Et si finalement, cette intimité n’était tout simplement que l’objectif de toute entreprise culturelle. Apporter à chacune et chacun de ceux qui foulent les parquets de l’Institut un petit air de France, une image, un film, un roman, le goût des mots français, cette langue que tant de Roumains ont appris à inscrire dans leur mémoire et dans leur être. Tout cela, je le retrouve dans les regards, les propos, les parcours entre la Roumanie et la France. Partager une langue, partager une culture, s’enrichir de la diversité de l’autre, c’est permettre à sa propre langue, sa propre culture de grandir, de s’épanouir. Puis les années passant, nous nous éloignons parfois, mais au fond nous gardons tout cela, comme autant de madeleines de Proust.

Ainsi, la relation franco-roumaine est riche de mille projets, de personnalités de renom, d’événements dans tous les domaines. Pourtant, sa plus grande richesse est sans doute la somme des histoires personnelles de chacune et chacun des acteurs de cette relation.

En 2018, les festivités du Centenaire marqueront l’histoire de l’amitié franco-roumaine. La Saison France-Roumanie, qui débutera le 1er décembre 2018 et se terminera le 14 juillet 2019, sera l’occasion de plusieurs centaines d’événements, partout en France comme en Roumanie. Dans ce cadre, nous avons le souhait de construire une Saison pour tous les publics, mais en portant une attention particulière à la jeunesse. Faire découvrir aux jeunes Français et aux jeunes Roumains la France et la Roumanie d’aujourd’hui et de demain, les aider à porter un regard bienveillant, curieux, avide de découvrir une France et une Roumanie contemporaines, créatives, innovantes. La dimension patrimoniale ne sera pas écartée, bien au contraire, mais traitée avec une approche résolument actuelle.
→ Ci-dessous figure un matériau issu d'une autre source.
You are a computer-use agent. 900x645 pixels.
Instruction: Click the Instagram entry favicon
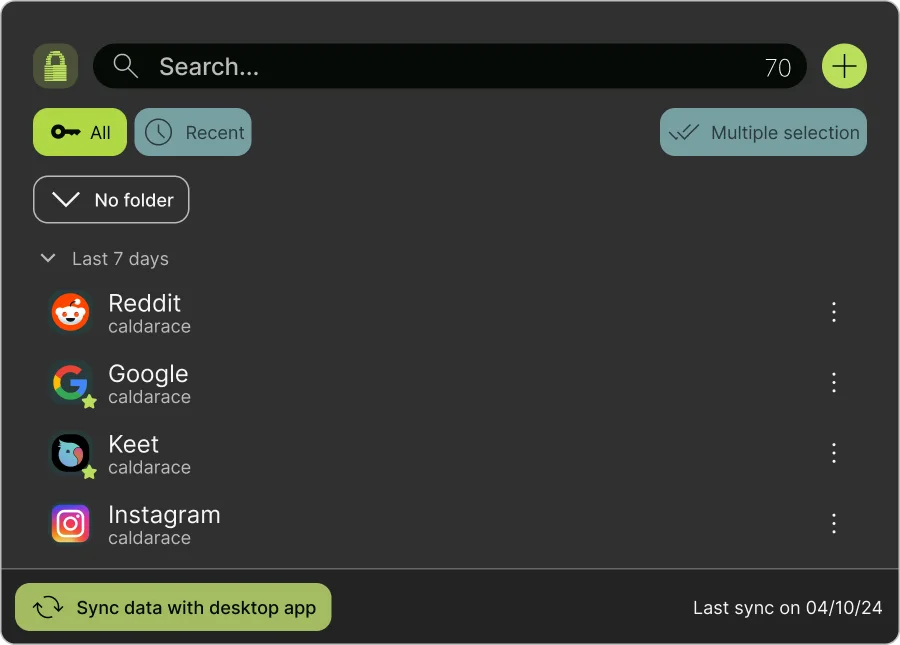tap(70, 523)
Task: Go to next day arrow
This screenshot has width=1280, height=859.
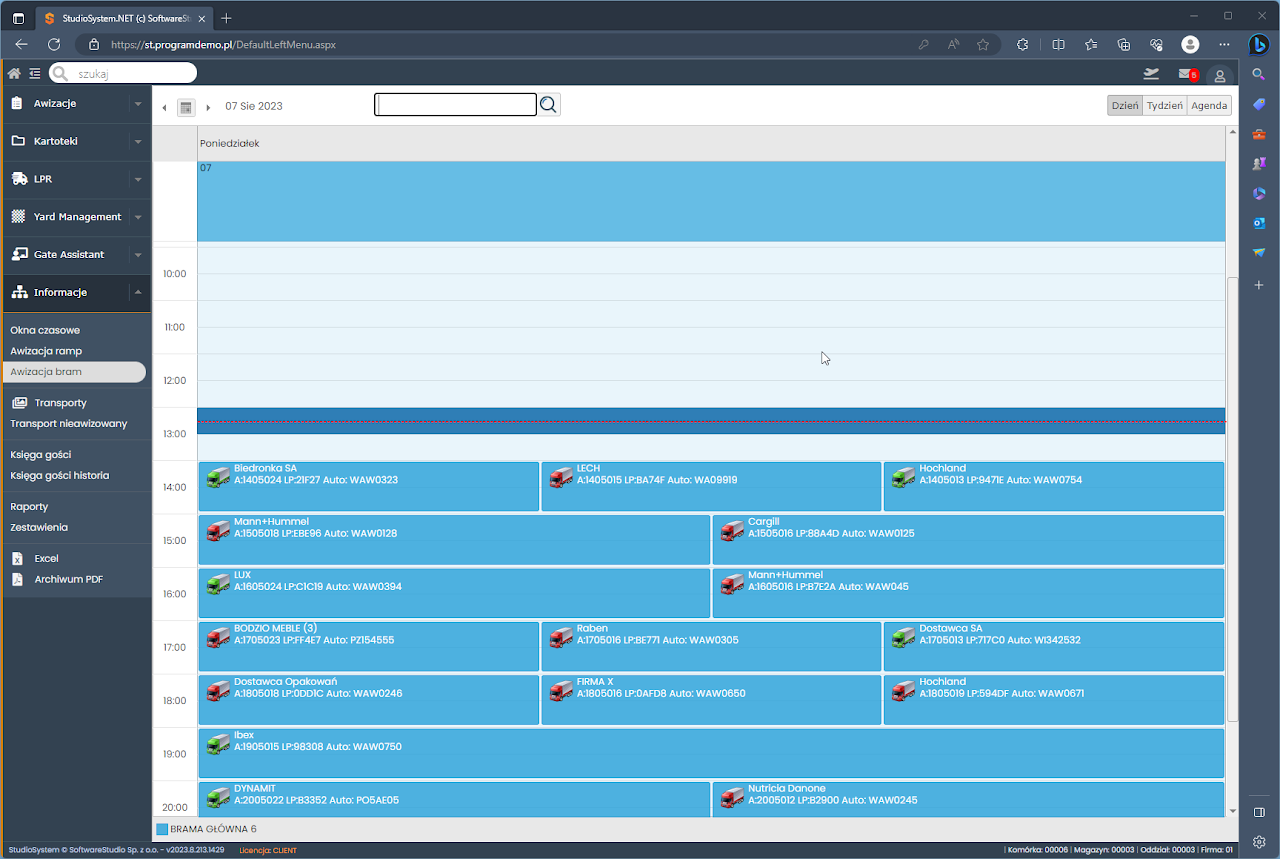Action: point(208,107)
Cette échéance nous guide et nous oblige. Tant reste à accomplir. Mais je suis convaincu que les obstacles matériels, structurels, organisationnels, seront franchis les uns après les autres. La Saison est un projet de nos deux États, mais qui puise sa force dans cette intimité que j’évoquais. À la direction de l’Institut français de Roumanie, j’ai le souhait d’accompagner cette Saison pour ce qu’elle porte comme message d’optimisme, d’espoir des possibles. Il est important que les jeunes Français et Roumains croient en leur avenir commun au sein de l’Europe. En cela il leur reviendra sans doute de nous montrer la voie, sans préjugés, sans pessimisme, à nous de les y aider.

Ainsi, 2017 sera une année d’intenses préparations. Si le cinéma, le livre et la langue française sont des domaines pour lesquels l’activité de l’Institut français de Roumanie demeure prioritaire, nous avons également mis l’accent cette année sur le théâtre et la danse, par le biais du label Théâtre franco-roumain et du programme FranceDanse Orient-Express. Tous ces projets sont autant de jalons qui renforcent nos échanges.
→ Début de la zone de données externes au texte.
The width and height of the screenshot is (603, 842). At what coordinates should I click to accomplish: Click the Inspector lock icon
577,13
Pourquoi tout cela ? Contre la méfiance, voire la défiance qui dominent le flux des actualités, notre action n’a pas d’autre ambition que celle de contribuer, sans naïveté ni condescendance, à favoriser le rapprochement entre nos sociétés. Parce qu’à travers ces projets, nous avons le souhait de permettre à chacune et à chacun de découvrir l’insoupçonné, la beauté cachée dans la culture de l’autre. Se dire qu’au retour d’un voyage, d’une séance de cinéma, d’un concert, nous ressortirons épanouis et désireux de partager, avec d’autres encore, cette joie de la découverte de la Roumanie ou de la France.
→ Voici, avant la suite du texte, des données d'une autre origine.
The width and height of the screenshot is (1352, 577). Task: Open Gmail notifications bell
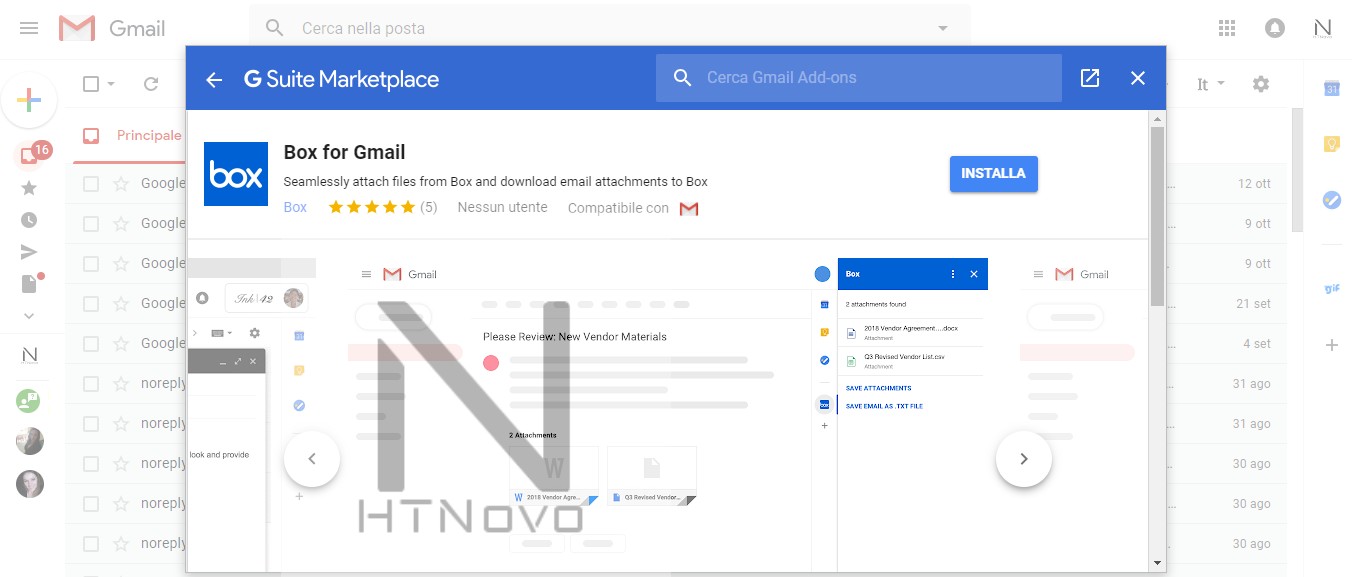[1274, 27]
La Saison n’est pas une fin en soi, elle est un début de mille choses. A l’instar de l’action de coopération que nous menons au quotidien, la Saison devra alors se poursuivre dans l’intimité de ceux qui l’auront vécue. Ainsi, d’ici quelques années, formons le vœu que les jeunes Français et les jeunes Roumains d’aujourd’hui, à l’image de leurs parents ou de leurs grands-parents, se plairont à remonter ce chemin intime qui les aura conduits à aimer le pays de l’autre.